A couple weeks back, we completed the first step in a branding process for NWEI.  What we found out in talking with our stakeholders was both reaffirming and somewhat disappointing.  We sure felt great when some 90 percent of respondents said they would “Definitely” recommend us to others, or when 94 percent rated quality as “Excellent” or “Good” (72 percent said Excellent).  When asked to describe us, some familiar phrases came out such as “Challenging people to be better environmental stewards.” Or “Increasing knowledge regarding our relationship to the earth.”  Perhaps we should just be done with this branding process and rest on our laurels with a touch of smugness.

Satisfied we are not!  What we didn’t see as much of as we would have liked were the words and descriptions of an “action” outcome.  We know it happens.  Our Impact Evaluation survey completed by participants each quarter tells us the NWEI process drives awareness, a sense of personal responsibility and new and strengthened actions from eating habits, to curbing consumption, energy use and civic action.  However we were disappointed that “action” wasn’t more top of mind in the descriptors people used to describe us.

So what is the process that drives this action?  We decided to go to the masters, you know, the folks that encourage us to consume ever more stuff, especially the stuff we don’t need, but think it would be cool to have.  The masters?  Who spends more on research to understand how you think about products and what it takes to get you to switch brands?  The marketing community.  So here’s the formula we adapted from the pros:  C=(DxVxFSxS)>RA.  Hold on, it ain’t some funky form of algebra.  It is however a process with an outcome and barrier for bookends.  Here’s how it works.

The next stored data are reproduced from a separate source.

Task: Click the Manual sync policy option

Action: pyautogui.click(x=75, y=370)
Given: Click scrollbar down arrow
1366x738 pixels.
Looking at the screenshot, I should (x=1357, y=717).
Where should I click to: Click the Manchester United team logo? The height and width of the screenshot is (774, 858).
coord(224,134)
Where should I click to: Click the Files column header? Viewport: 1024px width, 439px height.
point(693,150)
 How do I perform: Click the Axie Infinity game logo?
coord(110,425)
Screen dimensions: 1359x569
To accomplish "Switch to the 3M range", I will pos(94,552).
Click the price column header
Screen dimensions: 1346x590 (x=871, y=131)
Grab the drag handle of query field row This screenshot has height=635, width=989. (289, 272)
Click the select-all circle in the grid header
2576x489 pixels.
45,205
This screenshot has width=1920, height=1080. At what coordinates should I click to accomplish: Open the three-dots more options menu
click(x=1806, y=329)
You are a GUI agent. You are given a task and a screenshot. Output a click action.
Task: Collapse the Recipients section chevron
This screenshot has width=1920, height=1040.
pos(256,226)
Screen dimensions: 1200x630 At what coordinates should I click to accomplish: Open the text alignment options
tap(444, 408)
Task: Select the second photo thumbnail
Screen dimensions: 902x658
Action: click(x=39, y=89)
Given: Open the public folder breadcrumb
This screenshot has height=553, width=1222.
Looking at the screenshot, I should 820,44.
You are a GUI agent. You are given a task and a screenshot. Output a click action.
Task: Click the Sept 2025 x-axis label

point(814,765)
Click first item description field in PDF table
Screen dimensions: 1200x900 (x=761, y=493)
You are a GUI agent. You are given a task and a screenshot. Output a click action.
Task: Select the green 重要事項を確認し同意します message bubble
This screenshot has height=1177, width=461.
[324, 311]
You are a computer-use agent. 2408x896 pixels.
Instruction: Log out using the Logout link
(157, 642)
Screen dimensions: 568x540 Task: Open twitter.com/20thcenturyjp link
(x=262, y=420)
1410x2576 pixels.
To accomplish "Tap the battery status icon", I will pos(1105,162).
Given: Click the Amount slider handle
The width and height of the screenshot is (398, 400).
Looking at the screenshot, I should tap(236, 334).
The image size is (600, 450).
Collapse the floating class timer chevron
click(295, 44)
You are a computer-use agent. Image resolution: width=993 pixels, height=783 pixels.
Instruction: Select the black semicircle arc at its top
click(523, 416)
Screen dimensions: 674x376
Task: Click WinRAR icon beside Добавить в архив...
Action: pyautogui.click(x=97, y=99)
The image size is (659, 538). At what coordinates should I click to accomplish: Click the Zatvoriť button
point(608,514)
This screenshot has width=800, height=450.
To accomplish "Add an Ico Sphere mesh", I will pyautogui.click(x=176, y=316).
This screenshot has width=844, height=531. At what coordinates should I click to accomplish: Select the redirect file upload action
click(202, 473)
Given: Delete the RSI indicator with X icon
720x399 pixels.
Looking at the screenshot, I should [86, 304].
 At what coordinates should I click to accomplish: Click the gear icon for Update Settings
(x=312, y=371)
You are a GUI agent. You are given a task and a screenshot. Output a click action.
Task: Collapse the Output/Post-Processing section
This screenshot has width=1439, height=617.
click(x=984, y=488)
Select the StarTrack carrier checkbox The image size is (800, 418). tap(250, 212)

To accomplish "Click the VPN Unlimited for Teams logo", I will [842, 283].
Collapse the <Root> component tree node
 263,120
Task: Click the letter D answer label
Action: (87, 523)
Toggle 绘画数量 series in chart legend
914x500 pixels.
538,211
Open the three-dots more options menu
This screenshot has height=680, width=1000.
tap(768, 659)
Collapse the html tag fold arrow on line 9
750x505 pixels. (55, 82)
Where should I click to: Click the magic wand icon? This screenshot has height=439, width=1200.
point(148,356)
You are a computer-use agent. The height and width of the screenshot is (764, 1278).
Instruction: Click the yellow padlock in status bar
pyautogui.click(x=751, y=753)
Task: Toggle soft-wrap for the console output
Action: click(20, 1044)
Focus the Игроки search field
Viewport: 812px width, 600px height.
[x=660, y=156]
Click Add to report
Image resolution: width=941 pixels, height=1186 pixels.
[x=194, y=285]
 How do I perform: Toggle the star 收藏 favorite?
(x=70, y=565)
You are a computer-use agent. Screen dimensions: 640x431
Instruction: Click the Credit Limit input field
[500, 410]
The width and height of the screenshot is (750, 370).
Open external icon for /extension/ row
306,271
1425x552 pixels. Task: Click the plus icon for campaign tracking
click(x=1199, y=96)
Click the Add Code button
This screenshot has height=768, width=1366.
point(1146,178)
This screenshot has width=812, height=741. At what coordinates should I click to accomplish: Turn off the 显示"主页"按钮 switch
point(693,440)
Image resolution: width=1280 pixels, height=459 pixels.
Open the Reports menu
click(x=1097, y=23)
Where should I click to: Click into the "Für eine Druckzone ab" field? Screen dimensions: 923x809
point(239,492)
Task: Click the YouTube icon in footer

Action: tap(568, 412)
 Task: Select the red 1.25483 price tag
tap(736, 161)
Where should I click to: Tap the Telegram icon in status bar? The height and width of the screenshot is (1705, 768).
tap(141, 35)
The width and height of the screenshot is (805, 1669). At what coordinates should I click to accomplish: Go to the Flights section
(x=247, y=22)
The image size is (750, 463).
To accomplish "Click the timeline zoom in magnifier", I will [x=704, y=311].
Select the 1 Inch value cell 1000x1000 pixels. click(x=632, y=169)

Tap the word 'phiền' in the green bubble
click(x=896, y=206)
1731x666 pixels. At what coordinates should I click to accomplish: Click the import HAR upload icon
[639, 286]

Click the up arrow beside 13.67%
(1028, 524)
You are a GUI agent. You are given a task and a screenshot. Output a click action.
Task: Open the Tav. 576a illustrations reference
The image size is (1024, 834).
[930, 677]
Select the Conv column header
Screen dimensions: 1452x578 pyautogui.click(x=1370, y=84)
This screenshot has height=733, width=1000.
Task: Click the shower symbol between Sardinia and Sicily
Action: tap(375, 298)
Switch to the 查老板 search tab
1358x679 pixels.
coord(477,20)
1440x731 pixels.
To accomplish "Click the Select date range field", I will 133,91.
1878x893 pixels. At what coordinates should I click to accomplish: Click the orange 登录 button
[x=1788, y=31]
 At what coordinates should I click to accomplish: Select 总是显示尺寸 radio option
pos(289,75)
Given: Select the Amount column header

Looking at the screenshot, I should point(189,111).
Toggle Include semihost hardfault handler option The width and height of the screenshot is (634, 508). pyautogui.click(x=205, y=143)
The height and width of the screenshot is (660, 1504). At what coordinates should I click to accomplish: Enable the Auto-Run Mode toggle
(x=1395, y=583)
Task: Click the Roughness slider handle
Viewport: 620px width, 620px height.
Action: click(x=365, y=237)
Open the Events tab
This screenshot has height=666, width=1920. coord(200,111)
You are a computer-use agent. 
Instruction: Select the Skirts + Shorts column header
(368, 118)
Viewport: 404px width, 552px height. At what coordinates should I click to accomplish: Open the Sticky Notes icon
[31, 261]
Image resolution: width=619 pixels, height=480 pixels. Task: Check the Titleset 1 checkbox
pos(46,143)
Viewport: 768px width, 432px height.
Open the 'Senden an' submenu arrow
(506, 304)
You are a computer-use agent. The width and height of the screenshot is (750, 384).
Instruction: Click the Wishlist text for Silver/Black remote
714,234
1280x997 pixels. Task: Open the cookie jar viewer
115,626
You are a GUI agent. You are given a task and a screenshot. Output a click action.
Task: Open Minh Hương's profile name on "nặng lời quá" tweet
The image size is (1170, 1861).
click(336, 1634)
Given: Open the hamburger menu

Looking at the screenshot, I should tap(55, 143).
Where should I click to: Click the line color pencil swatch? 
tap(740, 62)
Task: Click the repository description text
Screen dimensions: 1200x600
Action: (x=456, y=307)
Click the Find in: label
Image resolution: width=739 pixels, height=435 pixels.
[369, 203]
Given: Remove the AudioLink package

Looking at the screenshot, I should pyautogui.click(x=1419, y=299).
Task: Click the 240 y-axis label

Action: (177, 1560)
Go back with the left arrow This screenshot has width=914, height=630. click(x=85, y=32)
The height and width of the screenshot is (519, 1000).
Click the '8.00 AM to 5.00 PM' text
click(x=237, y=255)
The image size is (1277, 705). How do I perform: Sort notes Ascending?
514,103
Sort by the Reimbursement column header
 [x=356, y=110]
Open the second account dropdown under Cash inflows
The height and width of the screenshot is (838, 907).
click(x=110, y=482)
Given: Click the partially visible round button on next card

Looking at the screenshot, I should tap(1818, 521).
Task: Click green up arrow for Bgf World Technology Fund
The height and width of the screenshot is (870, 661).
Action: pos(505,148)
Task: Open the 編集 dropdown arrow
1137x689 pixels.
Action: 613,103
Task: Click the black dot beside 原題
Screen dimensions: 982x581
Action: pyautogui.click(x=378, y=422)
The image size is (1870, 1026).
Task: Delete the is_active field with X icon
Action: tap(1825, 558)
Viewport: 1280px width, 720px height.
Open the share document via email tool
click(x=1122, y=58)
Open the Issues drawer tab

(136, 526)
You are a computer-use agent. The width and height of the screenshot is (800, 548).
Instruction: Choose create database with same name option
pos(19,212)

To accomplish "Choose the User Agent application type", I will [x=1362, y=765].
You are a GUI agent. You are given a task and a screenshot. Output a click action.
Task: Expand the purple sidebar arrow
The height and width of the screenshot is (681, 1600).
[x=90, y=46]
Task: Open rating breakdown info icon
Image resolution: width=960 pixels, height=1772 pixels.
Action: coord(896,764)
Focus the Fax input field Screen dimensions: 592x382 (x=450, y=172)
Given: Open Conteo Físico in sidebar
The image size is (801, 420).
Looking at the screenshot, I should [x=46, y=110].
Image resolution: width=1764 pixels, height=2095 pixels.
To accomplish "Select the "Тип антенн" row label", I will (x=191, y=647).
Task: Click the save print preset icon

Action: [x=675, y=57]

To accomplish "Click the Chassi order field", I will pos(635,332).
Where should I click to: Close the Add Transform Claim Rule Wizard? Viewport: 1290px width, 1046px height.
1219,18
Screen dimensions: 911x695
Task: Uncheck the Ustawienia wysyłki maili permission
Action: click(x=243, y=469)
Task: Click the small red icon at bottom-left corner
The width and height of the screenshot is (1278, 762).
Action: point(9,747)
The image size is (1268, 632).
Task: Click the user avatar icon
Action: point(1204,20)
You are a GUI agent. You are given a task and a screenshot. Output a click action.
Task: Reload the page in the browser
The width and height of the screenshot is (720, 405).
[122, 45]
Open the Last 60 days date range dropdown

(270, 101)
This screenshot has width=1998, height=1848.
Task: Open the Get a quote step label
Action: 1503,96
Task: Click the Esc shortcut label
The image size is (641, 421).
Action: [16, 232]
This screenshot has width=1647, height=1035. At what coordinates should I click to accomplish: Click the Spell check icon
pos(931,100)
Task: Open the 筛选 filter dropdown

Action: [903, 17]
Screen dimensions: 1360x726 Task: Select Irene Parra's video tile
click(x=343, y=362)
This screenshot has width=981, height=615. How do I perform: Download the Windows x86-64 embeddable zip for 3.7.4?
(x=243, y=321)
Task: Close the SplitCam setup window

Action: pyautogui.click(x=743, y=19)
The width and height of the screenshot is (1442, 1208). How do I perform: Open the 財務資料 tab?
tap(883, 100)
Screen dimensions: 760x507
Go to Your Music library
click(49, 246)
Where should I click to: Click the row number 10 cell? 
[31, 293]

C – Change to a new or expanded set of desired behaviors.

D – Dissatisfaction. Without a problem or need to address, little effort will be expended in changing behaviors.  You know the old saying, “If it ain’t broke, don’t fix it.”  Unfortunately, we in the environmental community used the dissatisfaction frame almost exclusively for years to spur change.  The foundation for change may have been laid, but little action on the citizen front resulted.  Dissatisfaction is a start, but more is needed.

V – Vision. The more recent sustainability effort has provided a positive vision for going forward, offering hope and empowerment for citizens, business and the many other communities who have up till now stood on the sidelines.  It’s not perfect and not fully developed yet, but what is clear is that an emerging vision is framed much more around what we should start doing rather than a focus on what we should stop doing – subtle, but key.

FS – First Steps. Make it easy to start.  You don’t train for a marathon by starting at 26 miles.  First a jog around the block, then run a couple miles and progressively add distance and speed.  Start with what’s achievable.  We all need some immediate wins to spur the larger more difficult efforts to follow.

S – Support. The most effective behavior change programs (drug and alcohol, beginning exercise, weight loss, etc.) involve a supportive network.  Even a “Snuggie” comes in a two person version to keep warm with. Supportive networks help normalize new behaviors, provide accountability and positive reinforcement. How many New Year’s resolutions have you followed through on and only shared with yourself?

RA – Resistance to Action. To succeed in the change process, the steps taking place within the parenthesis must be “Greater Than” our hardwired response to resist a change in behaviors.

Over the next half year or so, we are going to bust our tails to assure our slate of programs does an even better job of driving action on both the personal and organizational fronts.  A healthy human population and planet depend on our doing so.

We want to know what amazing things you’re doing to encourage action-oriented outcomes in the way of affecting positive behavior change!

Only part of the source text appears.